WORK ITEM |
Your task is to retype the listing word for word.
Top of TASK MATERIAL
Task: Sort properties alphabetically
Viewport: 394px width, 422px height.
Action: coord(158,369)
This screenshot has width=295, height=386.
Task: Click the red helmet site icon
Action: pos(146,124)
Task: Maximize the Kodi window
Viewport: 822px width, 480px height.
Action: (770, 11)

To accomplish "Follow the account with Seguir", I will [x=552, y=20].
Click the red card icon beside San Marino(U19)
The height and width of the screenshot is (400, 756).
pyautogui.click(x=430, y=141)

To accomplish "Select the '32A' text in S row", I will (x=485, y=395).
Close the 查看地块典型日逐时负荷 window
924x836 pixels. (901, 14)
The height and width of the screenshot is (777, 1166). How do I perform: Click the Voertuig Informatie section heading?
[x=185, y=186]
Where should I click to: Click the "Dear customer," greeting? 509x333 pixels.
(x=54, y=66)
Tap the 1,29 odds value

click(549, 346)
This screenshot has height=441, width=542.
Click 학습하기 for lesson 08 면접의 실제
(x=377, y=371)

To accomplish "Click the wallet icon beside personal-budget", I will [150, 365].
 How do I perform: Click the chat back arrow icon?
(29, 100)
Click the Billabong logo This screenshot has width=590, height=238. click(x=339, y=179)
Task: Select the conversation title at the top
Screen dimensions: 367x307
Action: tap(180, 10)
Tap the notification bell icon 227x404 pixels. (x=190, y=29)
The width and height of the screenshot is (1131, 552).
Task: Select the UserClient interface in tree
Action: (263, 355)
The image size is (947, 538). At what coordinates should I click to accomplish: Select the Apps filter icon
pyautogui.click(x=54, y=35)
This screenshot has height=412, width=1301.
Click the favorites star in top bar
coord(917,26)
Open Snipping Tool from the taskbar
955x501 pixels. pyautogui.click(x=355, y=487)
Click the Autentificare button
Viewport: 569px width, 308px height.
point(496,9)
Bottom of TASK MATERIAL
COMPLETED TASK |
Task: Sort properties alphabetically
Viewport: 394px width, 422px height.
Action: coord(158,369)
This screenshot has width=295, height=386.
Task: Click the red helmet site icon
Action: pos(146,124)
Task: Maximize the Kodi window
Viewport: 822px width, 480px height.
Action: (770, 11)

To accomplish "Follow the account with Seguir", I will [x=552, y=20].
Click the red card icon beside San Marino(U19)
The height and width of the screenshot is (400, 756).
pyautogui.click(x=430, y=141)

To accomplish "Select the '32A' text in S row", I will (x=485, y=395).
Close the 查看地块典型日逐时负荷 window
924x836 pixels. (901, 14)
The height and width of the screenshot is (777, 1166). How do I perform: Click the Voertuig Informatie section heading?
[x=185, y=186]
Where should I click to: Click the "Dear customer," greeting? 509x333 pixels.
(x=54, y=66)
Tap the 1,29 odds value

click(549, 346)
This screenshot has height=441, width=542.
Click 학습하기 for lesson 08 면접의 실제
(x=377, y=371)

To accomplish "Click the wallet icon beside personal-budget", I will [150, 365].
 How do I perform: Click the chat back arrow icon?
(29, 100)
Click the Billabong logo This screenshot has width=590, height=238. click(x=339, y=179)
Task: Select the conversation title at the top
Screen dimensions: 367x307
Action: tap(180, 10)
Tap the notification bell icon 227x404 pixels. (x=190, y=29)
The width and height of the screenshot is (1131, 552).
Task: Select the UserClient interface in tree
Action: (263, 355)
The image size is (947, 538). At what coordinates should I click to accomplish: Select the Apps filter icon
pyautogui.click(x=54, y=35)
This screenshot has height=412, width=1301.
Click the favorites star in top bar
coord(917,26)
Open Snipping Tool from the taskbar
955x501 pixels. pyautogui.click(x=355, y=487)
Click the Autentificare button
Viewport: 569px width, 308px height.
point(496,9)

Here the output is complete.